▸ **Исходный отрывок**:
◆ ◆ ◆
Теперь, через много лет, я снова в Киеве. Прогуливаюсь по Пассажу, заглядываю в его окна, дохожу по Андреевскому спуску до Контрактовой площади и сажусь с сыном на пароходик до Осокорков. Ищу глазами своего Гроссфатера, Крестного отца, Виктора Платоновича, Вику…
1977 год
Февраль, 1
Ночь перед распределением
Маленькое седое облачко протиснулось в приоткрытую форточку. Что-то хрустнуло. Заскулил Ванька, пришлось встать с постели и уложить его в прихожей на подстилку. Закрыл дверь, а он стал ее царапать. Подумал – не буду обращать на него внимания. Облако тем временем не растворилось в комнате, а как-то странно зависло. Потянуло холодом. Я поскорее залег под одеяло, закрыл глаза, но чувствую – не усну. Вижу перед собой очертания знакомой женщины, которая, рассевшись в кресле, поджала под себя ноги и закурила.
То ли оттого, что табачный дым разъедал мне глаза, то ли зуб на зуб уже не попадал, я тут же вскочил на кровати и… этот бред кончился. На лбу выступила испарина. Вспомнил, что она уже снилась мне – это случилось перед тем, как позвонил Юра Аксенов и сообщил, что начинает репетировать «Генриха»… у меня дома.
◆ ◆ ◆
▸ **Задание**:
Напечатайте дословно всё из отрывка о ночи перед распределением, начиная со слов «То ли оттого, что» и вплоть до слов «у меня дома.». Следующие далее данные представляют собой самостоятельный материал, не связанный с отрывком.

▸ **Фрагменты данных**:
◆ ◆ ◆
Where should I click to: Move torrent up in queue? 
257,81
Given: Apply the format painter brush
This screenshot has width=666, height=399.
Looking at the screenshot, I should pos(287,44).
◆ ◆ ◆
▸ **Ответ к заданию**:
То ли оттого, что табачный дым разъедал мне глаза, то ли зуб на зуб уже не попадал, я тут же вскочил на кровати и… этот бред кончился. На лбу выступила испарина. Вспомнил, что она уже снилась мне – это случилось перед тем, как позвонил Юра Аксенов и сообщил, что начинает репетировать «Генриха»… у меня дома.